¿Por qué tanta prisa?
Se necesita ser casi un experto para saber cuál afore es la más conveniente en el mediano plazo, pero hasta hoy, sin duda, lo había sido el Pensionissste.
El mes pasado escribíamos sobre la privatización del Pensionissste, haciendo la pregunta ¿por qué? Y ahora que ya ha sido aprobada por la mayoría en la Cámara de Diputados, la pregunta, aunque con un agregado, sigue siendo la misma: ¿por qué tanta prisa? Para medir la trascendencia de la decisión, podemos revisar lo que pasó esta semana en la Cámara, donde, por primera vez en esta legislatura, algunos diputados tomaron la tribuna para manifestar su malestar por la votación que se iba a llevar a cabo y que provocaron que se hicieran más de 100 reservas sobre los artículos de la propuesta, las cuales todas fueron desechadas.
Entre los pocos y claros argumentos que se han esgrimido por parte de los diputados del PRI hay uno que verdaderamente es una joya.

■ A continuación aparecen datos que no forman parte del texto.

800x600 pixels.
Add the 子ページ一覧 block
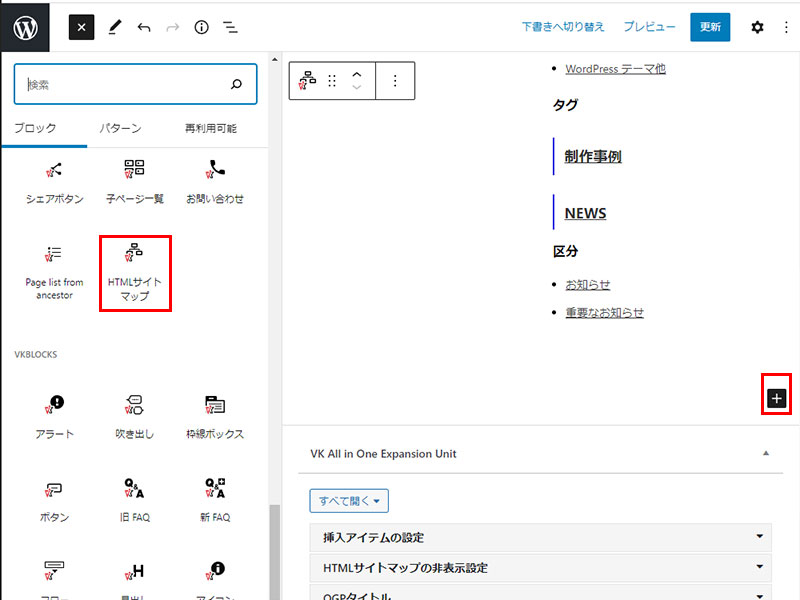135,181
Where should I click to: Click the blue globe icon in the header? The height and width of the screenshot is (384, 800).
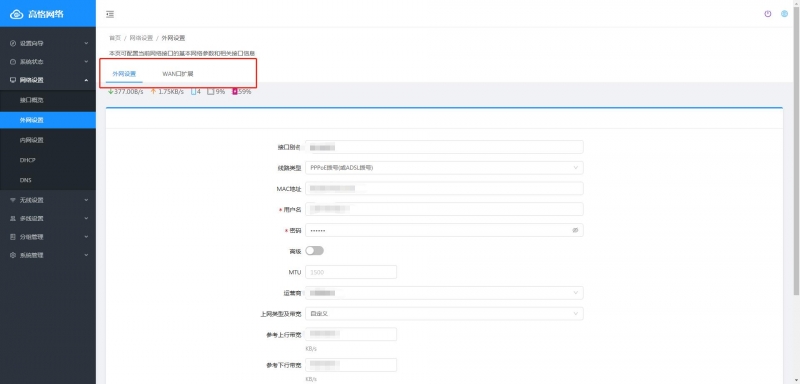click(x=785, y=14)
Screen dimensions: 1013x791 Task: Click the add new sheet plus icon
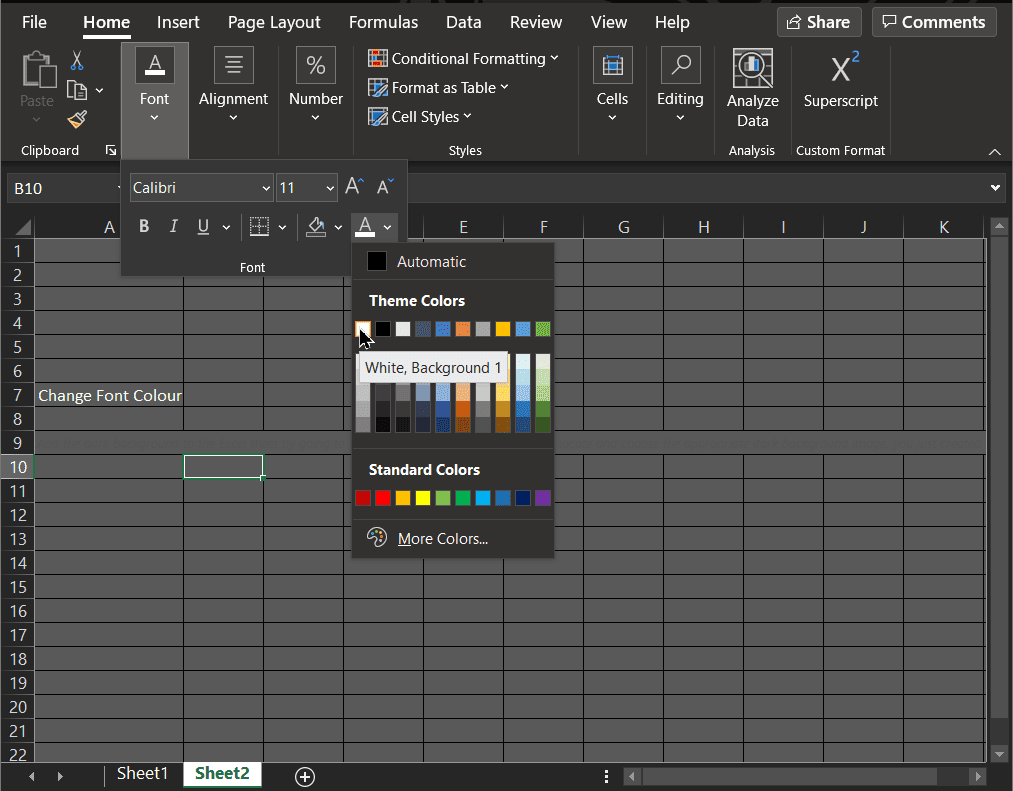(305, 776)
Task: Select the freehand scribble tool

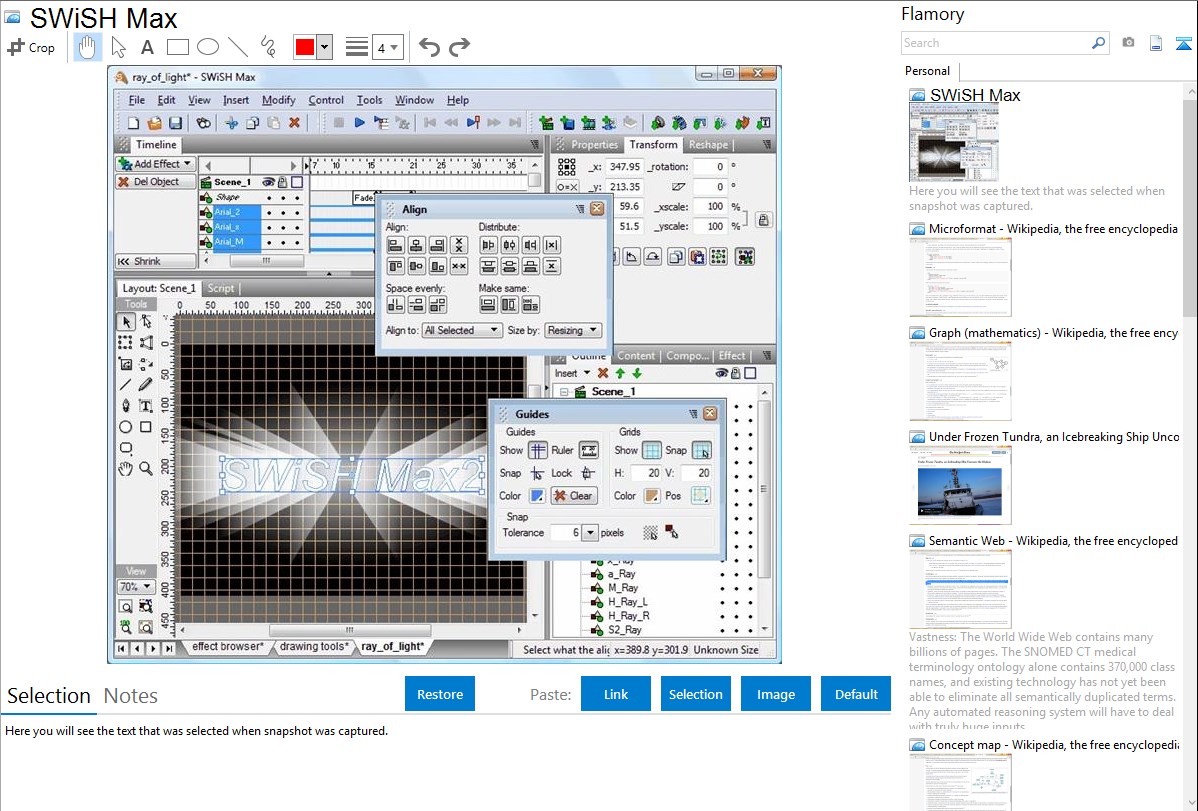Action: (x=267, y=47)
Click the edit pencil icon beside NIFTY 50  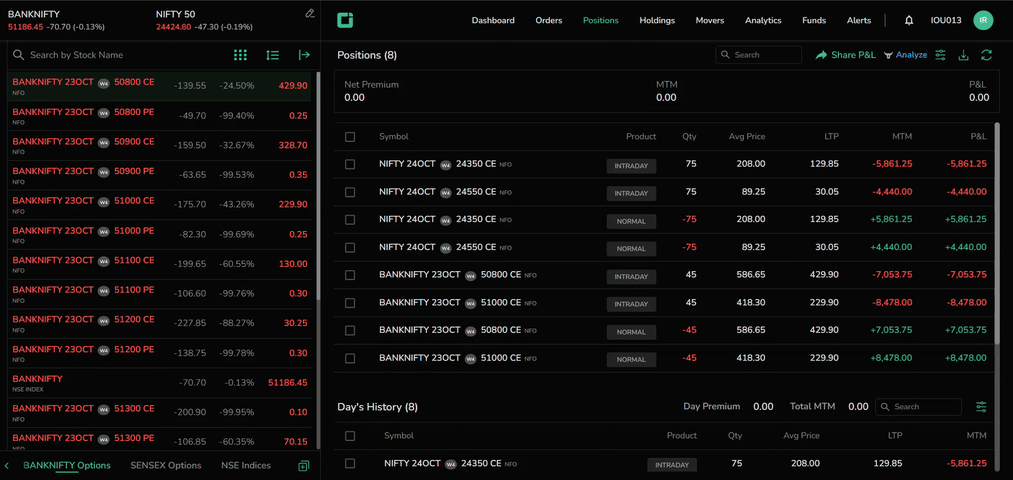pos(310,14)
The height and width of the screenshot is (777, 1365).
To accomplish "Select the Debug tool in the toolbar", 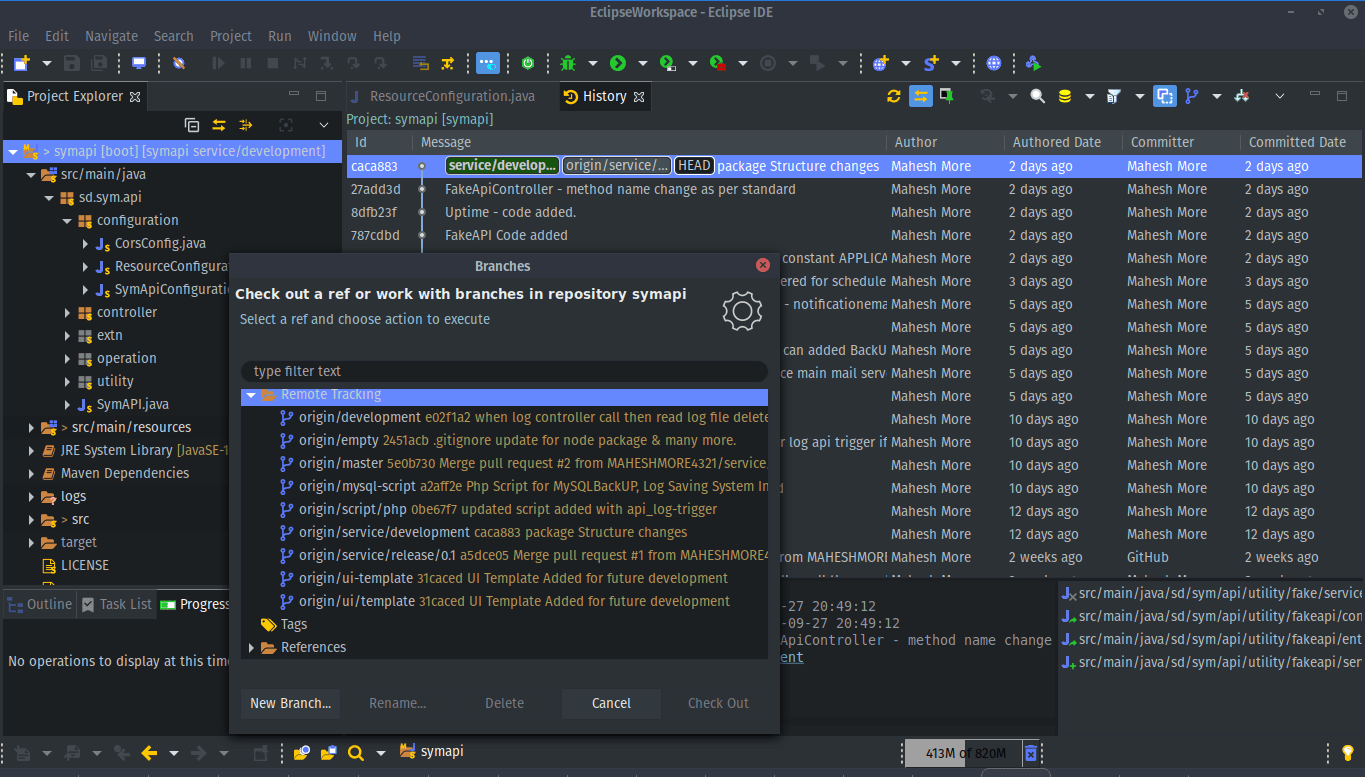I will point(570,62).
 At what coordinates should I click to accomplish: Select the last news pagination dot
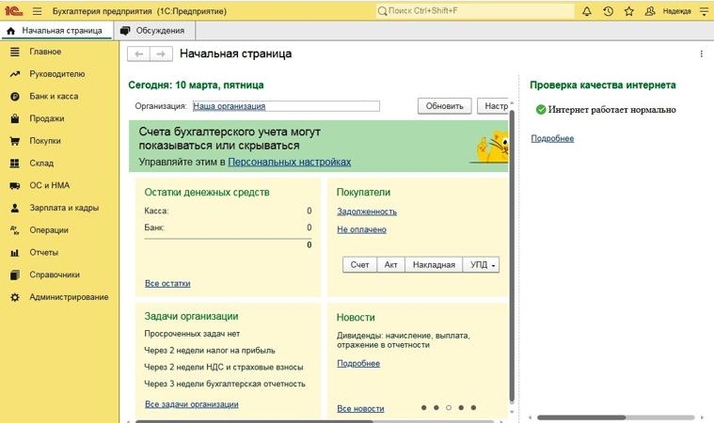coord(473,408)
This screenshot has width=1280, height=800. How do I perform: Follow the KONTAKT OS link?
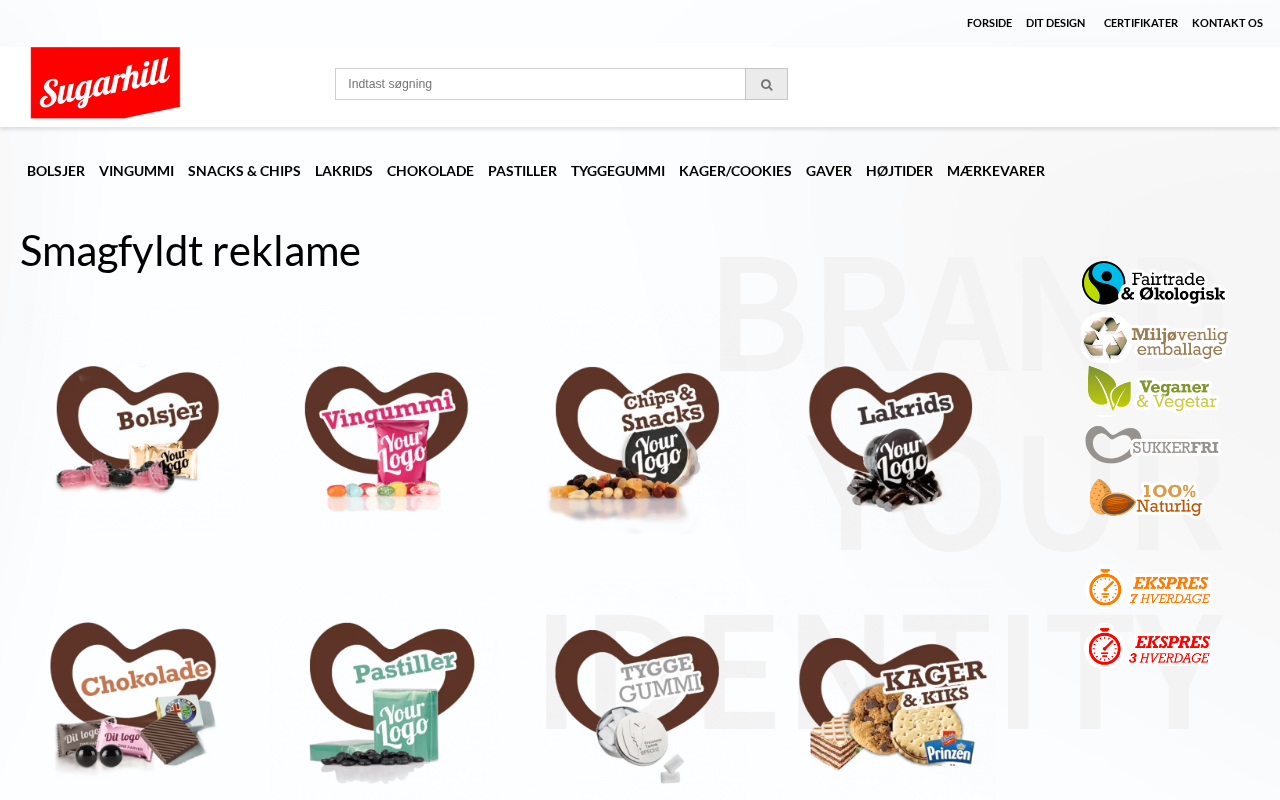(x=1227, y=23)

Textualmente, según los medios de comunicación: “… si bien el fondo logró que sus clientes reciban una pensión 40 por ciento mayor a cualquier otra privada, tristemente se está privatizando lentamente: 40 por ciento del capital que maneja pasó a manos privadas en los últimos tres años”. El Ejecutivo, en el envío de la propuesta, también menciona que muchos servidores públicos han “migrado” a afores privadas.
Vayamos por partes. En primer lugar, hay un reconocimiento expreso de que el fondo es el que mejor rendimiento entrega; asimismo, se reconoce que es el que, de todas las afores, menos comisión cobra a sus clientes y se maneja de una forma correcta. Es decir, se trata de un organismo del Estado que ha hecho bien su trabajo en favor de los pensionados del servicio público. Y, a pesar de ello, es necesario modificar su régimen jurídico. Esto no lo han podido aclarar los diputados de varios partidos que votaron favorablemente. Como gran causa para la modificación mencionan que han perdido capital, que muchos pensionados se han ido a alguna afore privada y que con la nueva propuesta esto ya no ocurrirá.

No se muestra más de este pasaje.